+++ Records for the exercise +++

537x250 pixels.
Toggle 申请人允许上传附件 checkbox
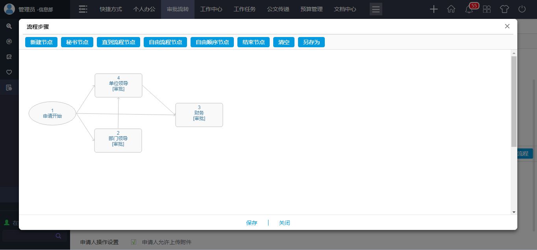pyautogui.click(x=133, y=242)
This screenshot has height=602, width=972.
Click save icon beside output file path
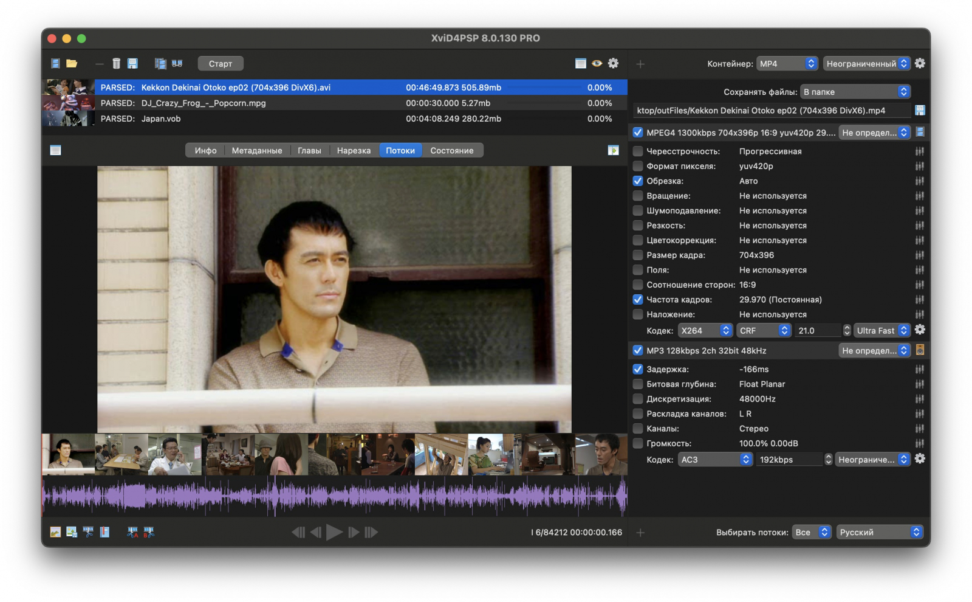[x=920, y=110]
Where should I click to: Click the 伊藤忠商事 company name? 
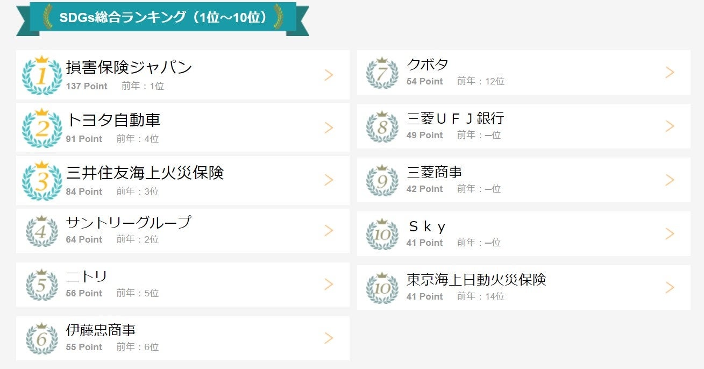click(x=101, y=330)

+++

● **Exercise aim**
Write out all the rows above word for word, omitting the pictures.

● **Response to the task**
537x250 pixels.
Toggle 申请人允许上传附件 checkbox
pyautogui.click(x=133, y=242)
This screenshot has height=602, width=972.
Click save icon beside output file path
[x=920, y=110]
Where should I click to: Click the 伊藤忠商事 company name? 
click(x=101, y=330)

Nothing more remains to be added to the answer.